# TASKS TO PERFORM
A: In the contributor bios, which podcast does Ed Ongweso cohost?
B: From the contributor bios, write out the text between "Ali Alkhatib’s work" and "science at Stanford.", inclusive.

Puck Lo (she/they) writes and makes films inspired by utopian politics and dystopian science fiction. As research director for Community Justice Exchange, a prison abolitionist organization, they spend their days dreaming up schemes to end state violence. Puck lives in Lenapehoking / Brooklyn, NY. Her latest film project, Unfinished, is a collectively reenacted queer revisionist history of race treason, anti-colonial resistance, fugitivity, and land in the US desert West during the late 1800s and early 1900s.

 

Hannah Lucal is a researcher focused on technology and state surveillance whose work supports organizing efforts to end policing. She is a senior policy advisor with Just Futures Law.

 

Eliza McCullough is a researcher and writer interested in the intersection of technology, labor, and racial justice. She recently cofounded Digital Thread, a collective that explores the role of technology in political violence via short-form video. She has a BA from the University of California, Berkeley, and lives in Brooklyn, NY.

 

Tendai Mutambu is a writer, editor, and exhibition curator based in Barcelona who specializes in contemporary art and artists’ moving image. He has an interest in organizing cultural workers and was a founding member of Dignity and Money Now (DAMN), a New Zealand–based artists’ rights advocacy group.

 

Muhib Nabulsi is a Palestinian organizer, writer, editor, and filmmaker living between Naarm and Magan-djin in so-called Australia. They’re currently trying to reconceptualize what it means to write/edit/publish in times of ongoing Western state-sponsored genocide.

 

Ed Ongweso is a Brooklyn-based writer who focuses on technology, finance, and labor and is Logic(s)’ finance editor. He cohosts the This Machine Kills podcast on the political economy of technology.

 

Shivangi Mariam Raj is a writer, translator, and independent researcher based between Paris and Delhi. She works with The Funambulist, a platform that examines the politics of space and bodies.

 

Data Science Fellow

Ali Alkhatib’s work centers on how machine learning and other algorithmic systems project and inscribe certain politics and power dynamics. Before coming to Logic(s), Ali was interim director at the Center for Applied Data Ethics at the University of San Francisco. He studied anthropology and informatics at UC Irvine, and then computer science at Stanford.

Lead Fact-checker

Simi Kadirgamar is a fact-checker with seven years of experience under her belt, including work at the New York Times, The Intercept, and the Center for Investigative Reporting. Her eclectic research interests include the political economy of disinformation, political organizing within the world of martial arts, and the national security state in South Asia.


Lead Copy Editor

Sam Smith[1] , a New York City–based manuscript editor, brings to the Logic(s) team nearly a decade’s experience collaborating with scholars, journalists, and activists to bring forward a range of critical works, with a particular focus on technology and society, political theory, and cultural criticism. Their background in organizing and advocacy, including prison abolition and trans-border solidarity initiatives, informs their editorial approach.


Social Media

Bri Griffin is the social media manager for Logic(s). They’re interested in research related to internet culture and digital curation.


Design

raya marie hazell (she/they) is the daughter of multiple diasporas. As an independent artist and freelance designer, her work spans physical, digital, and social space. Through collage, installation, digital design, and ritual performance, raya hosts stories around climate grief, blackness and legibility, critical technological futures, and the political power of collective mourning.

# AVAILABLE DATA
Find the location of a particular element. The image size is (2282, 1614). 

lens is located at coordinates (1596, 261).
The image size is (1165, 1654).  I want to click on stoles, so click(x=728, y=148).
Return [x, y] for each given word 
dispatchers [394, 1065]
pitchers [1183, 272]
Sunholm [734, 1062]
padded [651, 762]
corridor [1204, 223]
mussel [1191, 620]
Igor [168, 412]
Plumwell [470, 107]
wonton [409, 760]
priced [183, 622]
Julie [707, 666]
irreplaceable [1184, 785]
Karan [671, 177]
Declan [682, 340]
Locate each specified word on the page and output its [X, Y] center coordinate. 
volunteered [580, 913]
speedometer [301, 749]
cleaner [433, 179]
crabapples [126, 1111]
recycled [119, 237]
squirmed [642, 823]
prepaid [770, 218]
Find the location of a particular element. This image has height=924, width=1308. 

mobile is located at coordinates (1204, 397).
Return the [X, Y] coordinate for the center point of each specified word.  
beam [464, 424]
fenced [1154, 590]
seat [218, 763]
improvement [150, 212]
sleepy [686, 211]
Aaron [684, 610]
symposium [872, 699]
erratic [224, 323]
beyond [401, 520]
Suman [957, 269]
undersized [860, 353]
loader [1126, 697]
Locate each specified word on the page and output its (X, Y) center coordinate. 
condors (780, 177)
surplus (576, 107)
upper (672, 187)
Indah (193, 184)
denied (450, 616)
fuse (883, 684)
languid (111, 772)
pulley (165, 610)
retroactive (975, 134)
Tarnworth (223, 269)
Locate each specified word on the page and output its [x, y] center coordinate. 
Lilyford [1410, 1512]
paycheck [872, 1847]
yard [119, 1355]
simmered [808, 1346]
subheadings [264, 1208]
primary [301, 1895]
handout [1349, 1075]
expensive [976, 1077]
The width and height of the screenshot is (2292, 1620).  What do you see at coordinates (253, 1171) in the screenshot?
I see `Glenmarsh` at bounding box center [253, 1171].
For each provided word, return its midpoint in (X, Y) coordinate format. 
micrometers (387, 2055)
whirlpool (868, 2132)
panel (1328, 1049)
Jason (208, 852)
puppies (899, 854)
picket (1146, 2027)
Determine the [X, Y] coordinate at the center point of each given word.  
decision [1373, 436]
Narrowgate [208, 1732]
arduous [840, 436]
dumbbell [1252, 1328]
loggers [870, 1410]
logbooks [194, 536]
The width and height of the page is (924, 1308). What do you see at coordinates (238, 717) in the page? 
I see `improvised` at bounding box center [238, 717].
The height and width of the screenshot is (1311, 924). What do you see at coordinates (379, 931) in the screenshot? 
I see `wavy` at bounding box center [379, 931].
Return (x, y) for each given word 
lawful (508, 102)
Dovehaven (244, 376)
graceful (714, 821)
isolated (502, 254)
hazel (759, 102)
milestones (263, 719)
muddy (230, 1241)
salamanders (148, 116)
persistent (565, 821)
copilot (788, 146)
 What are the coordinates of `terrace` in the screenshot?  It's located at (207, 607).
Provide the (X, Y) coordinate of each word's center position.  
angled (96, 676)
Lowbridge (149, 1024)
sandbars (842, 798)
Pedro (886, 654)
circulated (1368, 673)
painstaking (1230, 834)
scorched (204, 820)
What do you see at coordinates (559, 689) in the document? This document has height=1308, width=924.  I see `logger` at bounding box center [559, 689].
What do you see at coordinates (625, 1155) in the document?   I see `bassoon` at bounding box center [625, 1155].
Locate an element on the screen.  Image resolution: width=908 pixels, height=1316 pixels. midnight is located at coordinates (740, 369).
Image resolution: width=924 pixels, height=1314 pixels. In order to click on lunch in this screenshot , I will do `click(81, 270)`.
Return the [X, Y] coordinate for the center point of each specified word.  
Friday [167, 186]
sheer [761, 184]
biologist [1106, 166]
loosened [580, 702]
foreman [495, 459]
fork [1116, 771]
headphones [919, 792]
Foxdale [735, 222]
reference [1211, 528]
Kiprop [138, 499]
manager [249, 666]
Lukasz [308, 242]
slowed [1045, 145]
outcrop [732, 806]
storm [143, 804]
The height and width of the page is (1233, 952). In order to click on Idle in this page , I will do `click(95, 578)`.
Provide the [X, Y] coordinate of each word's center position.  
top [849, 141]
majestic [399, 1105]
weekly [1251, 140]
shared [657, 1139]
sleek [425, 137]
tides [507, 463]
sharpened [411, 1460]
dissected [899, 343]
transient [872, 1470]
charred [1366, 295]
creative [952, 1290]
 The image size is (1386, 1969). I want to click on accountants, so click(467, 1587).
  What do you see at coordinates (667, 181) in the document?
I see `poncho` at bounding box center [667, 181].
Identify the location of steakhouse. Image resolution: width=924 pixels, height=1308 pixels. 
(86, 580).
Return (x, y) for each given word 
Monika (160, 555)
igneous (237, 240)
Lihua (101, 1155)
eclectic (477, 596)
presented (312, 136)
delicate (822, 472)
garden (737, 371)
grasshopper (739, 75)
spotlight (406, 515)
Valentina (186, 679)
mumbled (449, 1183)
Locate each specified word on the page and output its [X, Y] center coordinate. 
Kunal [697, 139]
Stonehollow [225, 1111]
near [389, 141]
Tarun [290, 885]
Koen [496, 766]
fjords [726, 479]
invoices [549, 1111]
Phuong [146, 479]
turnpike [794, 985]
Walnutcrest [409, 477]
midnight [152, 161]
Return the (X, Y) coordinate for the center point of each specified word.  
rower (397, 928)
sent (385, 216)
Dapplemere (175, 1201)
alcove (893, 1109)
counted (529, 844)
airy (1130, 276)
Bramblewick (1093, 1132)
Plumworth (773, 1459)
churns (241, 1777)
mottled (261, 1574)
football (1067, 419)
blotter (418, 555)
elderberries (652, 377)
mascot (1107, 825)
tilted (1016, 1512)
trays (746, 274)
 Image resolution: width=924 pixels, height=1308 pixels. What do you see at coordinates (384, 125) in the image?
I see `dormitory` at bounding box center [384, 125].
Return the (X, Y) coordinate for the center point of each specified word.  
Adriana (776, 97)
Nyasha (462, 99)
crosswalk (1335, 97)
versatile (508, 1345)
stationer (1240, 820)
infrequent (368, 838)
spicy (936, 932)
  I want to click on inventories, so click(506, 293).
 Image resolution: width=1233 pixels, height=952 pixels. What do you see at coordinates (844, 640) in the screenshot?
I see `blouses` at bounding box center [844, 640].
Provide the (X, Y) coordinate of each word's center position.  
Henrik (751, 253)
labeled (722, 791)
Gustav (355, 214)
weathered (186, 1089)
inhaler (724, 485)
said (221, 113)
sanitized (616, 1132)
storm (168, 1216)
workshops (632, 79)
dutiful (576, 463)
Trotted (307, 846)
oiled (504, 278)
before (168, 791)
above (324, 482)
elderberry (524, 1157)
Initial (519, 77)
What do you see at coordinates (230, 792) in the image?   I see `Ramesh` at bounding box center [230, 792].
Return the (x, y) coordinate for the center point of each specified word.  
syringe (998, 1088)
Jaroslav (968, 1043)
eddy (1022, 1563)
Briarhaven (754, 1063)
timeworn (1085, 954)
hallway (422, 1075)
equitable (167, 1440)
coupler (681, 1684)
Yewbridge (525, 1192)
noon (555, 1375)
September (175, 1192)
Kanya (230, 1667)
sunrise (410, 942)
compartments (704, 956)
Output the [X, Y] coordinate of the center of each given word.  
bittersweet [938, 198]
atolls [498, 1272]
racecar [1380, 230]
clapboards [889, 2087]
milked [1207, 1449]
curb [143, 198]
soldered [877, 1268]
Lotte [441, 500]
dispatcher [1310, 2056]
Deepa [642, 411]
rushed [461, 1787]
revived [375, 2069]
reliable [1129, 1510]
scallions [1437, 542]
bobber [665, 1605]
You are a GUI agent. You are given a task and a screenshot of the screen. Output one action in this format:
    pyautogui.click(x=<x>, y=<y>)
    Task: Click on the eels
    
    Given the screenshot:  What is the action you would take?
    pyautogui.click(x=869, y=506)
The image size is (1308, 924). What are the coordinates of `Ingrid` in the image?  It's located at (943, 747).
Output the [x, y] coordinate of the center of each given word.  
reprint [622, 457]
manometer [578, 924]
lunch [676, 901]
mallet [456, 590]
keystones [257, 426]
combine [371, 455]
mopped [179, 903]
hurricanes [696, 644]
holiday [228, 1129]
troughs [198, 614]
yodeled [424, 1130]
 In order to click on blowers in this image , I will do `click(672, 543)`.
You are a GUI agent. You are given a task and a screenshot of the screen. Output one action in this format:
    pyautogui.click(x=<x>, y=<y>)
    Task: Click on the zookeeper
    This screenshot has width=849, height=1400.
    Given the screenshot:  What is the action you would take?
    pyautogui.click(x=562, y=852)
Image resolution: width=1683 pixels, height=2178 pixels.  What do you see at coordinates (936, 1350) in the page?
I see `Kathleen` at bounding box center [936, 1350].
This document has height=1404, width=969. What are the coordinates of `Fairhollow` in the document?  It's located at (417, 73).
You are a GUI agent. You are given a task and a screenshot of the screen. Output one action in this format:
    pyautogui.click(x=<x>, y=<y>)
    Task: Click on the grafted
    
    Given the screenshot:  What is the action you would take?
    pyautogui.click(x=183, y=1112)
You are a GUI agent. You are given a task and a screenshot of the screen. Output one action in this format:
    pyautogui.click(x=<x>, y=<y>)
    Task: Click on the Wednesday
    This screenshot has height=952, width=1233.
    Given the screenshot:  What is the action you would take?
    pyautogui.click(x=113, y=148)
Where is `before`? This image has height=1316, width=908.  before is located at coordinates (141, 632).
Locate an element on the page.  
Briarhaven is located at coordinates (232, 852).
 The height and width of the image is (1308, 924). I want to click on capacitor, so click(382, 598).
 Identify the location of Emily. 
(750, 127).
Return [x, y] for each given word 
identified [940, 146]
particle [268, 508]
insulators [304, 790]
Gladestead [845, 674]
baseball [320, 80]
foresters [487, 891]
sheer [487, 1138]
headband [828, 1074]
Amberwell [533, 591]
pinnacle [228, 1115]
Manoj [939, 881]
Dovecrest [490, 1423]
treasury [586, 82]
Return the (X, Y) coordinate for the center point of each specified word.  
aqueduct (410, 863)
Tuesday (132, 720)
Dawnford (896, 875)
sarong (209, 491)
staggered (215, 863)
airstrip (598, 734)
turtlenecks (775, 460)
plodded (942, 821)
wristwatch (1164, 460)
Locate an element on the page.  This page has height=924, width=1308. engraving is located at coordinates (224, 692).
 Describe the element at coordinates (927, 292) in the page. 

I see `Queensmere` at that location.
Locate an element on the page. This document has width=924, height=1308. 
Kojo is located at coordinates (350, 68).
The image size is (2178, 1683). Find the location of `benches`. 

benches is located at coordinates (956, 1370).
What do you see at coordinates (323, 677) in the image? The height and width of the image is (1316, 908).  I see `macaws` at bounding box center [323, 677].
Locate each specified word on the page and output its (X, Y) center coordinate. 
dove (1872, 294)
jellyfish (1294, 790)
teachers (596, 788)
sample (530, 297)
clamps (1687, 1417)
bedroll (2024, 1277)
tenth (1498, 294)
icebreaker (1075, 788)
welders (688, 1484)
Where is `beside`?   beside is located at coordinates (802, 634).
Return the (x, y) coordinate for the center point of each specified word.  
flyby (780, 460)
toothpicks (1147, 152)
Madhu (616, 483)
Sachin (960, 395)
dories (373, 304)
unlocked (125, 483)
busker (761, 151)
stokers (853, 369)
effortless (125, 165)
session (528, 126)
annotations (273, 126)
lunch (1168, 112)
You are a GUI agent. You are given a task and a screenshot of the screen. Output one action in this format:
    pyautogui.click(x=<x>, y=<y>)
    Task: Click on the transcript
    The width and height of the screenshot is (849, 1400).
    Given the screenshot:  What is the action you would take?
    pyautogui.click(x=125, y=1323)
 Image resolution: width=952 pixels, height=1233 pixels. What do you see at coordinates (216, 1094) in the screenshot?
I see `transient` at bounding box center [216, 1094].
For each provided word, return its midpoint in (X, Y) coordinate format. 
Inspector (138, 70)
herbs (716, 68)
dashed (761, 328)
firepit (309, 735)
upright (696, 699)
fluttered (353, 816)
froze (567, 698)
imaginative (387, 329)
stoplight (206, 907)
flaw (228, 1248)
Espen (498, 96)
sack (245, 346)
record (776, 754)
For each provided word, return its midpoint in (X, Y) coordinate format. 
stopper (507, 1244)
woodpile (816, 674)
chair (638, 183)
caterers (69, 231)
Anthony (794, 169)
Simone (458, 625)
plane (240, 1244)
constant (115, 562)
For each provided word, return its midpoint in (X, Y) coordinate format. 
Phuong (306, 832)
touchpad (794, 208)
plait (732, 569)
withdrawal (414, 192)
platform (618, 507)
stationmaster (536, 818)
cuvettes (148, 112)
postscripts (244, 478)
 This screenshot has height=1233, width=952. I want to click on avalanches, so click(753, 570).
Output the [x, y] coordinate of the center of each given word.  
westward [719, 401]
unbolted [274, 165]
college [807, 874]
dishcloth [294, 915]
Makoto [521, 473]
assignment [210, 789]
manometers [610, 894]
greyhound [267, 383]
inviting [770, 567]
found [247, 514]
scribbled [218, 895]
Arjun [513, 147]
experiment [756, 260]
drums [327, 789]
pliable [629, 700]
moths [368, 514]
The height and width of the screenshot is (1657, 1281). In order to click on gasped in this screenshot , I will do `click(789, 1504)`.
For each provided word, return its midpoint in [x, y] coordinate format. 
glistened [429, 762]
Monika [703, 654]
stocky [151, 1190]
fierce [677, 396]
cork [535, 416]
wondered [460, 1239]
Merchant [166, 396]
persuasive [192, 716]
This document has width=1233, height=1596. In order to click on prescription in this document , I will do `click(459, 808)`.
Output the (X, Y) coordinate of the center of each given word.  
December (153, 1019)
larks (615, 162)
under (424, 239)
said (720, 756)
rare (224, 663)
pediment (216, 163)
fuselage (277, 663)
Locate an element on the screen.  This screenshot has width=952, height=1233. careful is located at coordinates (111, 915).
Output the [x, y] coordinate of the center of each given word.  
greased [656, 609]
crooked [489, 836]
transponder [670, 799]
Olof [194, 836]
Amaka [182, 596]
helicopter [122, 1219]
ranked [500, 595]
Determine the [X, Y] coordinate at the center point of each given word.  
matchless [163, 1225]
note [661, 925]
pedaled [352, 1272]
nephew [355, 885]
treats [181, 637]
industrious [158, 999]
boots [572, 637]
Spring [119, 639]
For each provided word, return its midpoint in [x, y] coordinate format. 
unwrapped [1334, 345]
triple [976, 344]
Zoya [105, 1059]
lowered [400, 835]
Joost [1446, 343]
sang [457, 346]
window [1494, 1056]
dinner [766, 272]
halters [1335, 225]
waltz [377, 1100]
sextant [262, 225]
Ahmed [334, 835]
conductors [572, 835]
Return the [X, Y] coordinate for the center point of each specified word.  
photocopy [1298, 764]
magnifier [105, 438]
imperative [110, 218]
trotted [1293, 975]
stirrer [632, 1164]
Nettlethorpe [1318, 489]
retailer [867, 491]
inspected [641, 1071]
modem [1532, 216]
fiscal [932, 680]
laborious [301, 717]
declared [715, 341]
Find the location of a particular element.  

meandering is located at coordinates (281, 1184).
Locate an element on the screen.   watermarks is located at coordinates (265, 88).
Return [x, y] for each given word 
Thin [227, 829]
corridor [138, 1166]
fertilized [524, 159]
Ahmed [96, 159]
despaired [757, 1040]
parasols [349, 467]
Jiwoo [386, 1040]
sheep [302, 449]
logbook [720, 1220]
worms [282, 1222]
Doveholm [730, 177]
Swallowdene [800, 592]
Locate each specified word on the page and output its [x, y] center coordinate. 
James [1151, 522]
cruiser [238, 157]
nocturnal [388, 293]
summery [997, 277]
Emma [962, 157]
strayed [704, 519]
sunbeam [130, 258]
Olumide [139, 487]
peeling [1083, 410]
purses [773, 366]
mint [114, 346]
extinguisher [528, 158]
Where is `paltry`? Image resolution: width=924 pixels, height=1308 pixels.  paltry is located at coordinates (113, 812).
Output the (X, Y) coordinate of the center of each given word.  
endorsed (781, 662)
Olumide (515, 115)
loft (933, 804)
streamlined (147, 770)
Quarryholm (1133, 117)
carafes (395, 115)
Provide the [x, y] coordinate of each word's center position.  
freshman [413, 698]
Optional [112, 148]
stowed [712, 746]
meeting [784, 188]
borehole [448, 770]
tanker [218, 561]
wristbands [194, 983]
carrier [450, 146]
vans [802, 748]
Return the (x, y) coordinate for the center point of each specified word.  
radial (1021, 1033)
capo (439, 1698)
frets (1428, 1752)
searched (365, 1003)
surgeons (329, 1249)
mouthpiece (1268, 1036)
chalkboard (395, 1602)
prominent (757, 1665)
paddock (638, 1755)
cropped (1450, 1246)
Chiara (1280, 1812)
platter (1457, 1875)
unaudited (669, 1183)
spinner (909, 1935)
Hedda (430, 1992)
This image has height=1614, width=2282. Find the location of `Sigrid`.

# LIST OF SOLUTIONS
A: This Machine Kills

B:
Ali Alkhatib’s work centers on how machine learning and other algorithmic systems project and inscribe certain politics and power dynamics. Before coming to Logic(s), Ali was interim director at the Center for Applied Data Ethics at the University of San Francisco. He studied anthropology and informatics at UC Irvine, and then computer science at Stanford.